The World Technology Awards are known as the Oscar’s of the tech world. This prestigious moniker is due in part to the peer-review selection process–no mysterious academy of industry types here. The international competition is meant to honor companies and individuals in 20 different categories for their unique vision and impactful contributions to science and technology.
In the past “green” or “clean” tech has always been set slightly apart from the rest of the technology world. There are some gadgets that help us reduce waste or consumption, while others just exist to keep us constantly connected to Facebook. As the industry continues to advance, however, we’re seeing that the smartest technology often just so happens to be the greenest. Sadly, that’s not the case with this year’s WTA choice for Innovation of “the Greatest Likely Long-term Significance”.

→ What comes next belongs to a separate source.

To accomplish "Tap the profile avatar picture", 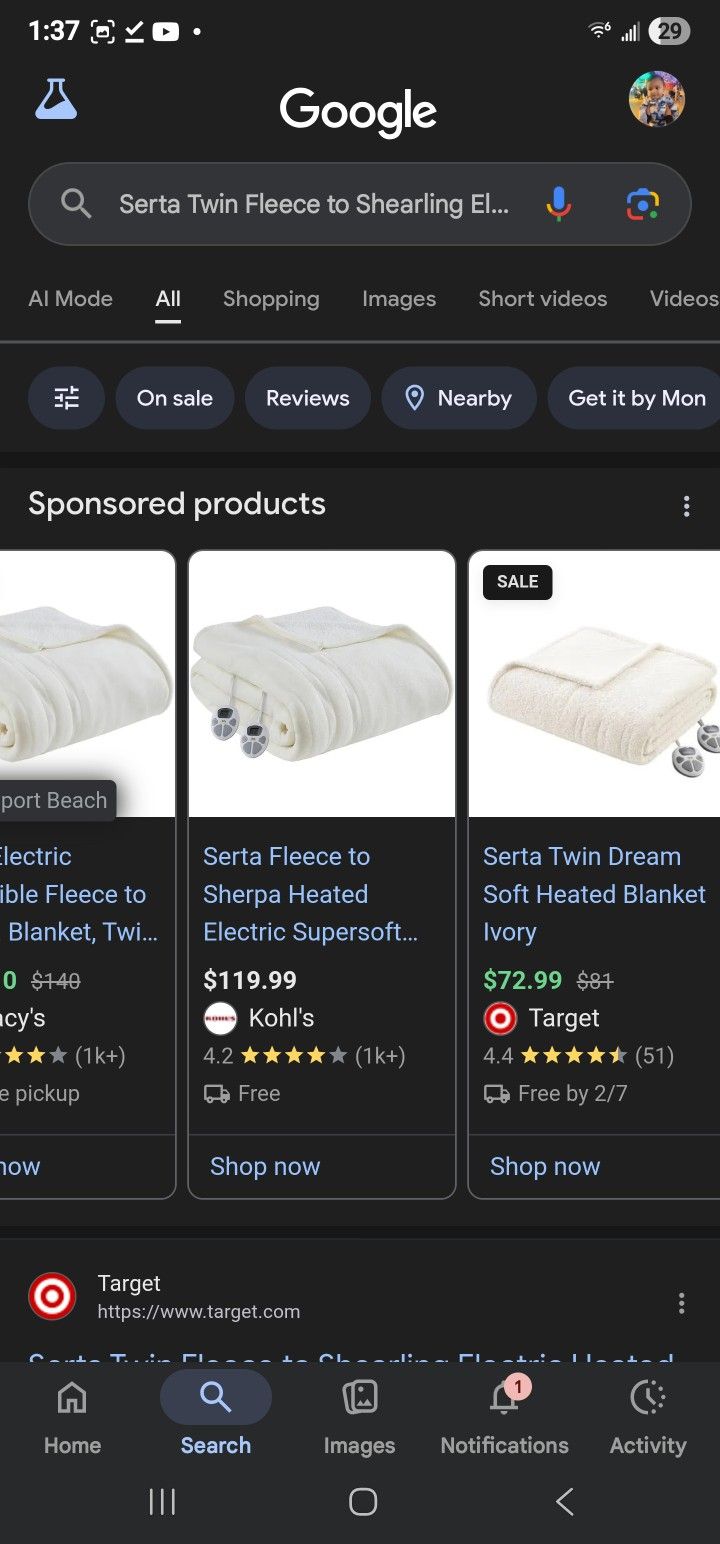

An Oregon-based company called Agilyx was chosen as the winner from a pool of over 30 impressive competitors that included the Wyss Institute for Biologically Inspired Engineering at Harvard University and Pinterest. Agilyx, which calls itself an alternative energy company, uses a patentded gasification system to convert difficult-to-recycle waste plastics into crude oil.
Now, don’t get me wrong: what Agilyx does is amazing and in a society that’s drowning in waste plastic and desperate for oil, it certainly seems like their technology could make a huge impact on the world. Plus, it’s got the word “recycle” in there, so it must be green, right? Wrong.
Despite the fact that the company’s modules feature state-of-the-art “Environmental Control Devices” that scrub all of the noncondensable gases, ensuring that the system meets the most stringent air quality requirements, this technology isn’t green. It’s still producing crude oil, one of the toxic and most filthy substances on the planet. It’s still headed for refineries that pollute our air and water. It’s still destined to be poured into the combustion engines of vehicles and machinery, where it will enter the atmosphere via tailpipes that have no miracle-working “scrubbers.’
So, while we agree that technology has the ability to create a smarter, cleaner, more efficient world, clearly the judges at the 2012 World Technology Awards are severely near-sighted. The true innovator of long-term significance isn’t one that buys us 50 more years of a dirty fuel. It’s the one that moves us off that dirty fuel 50 years sooner.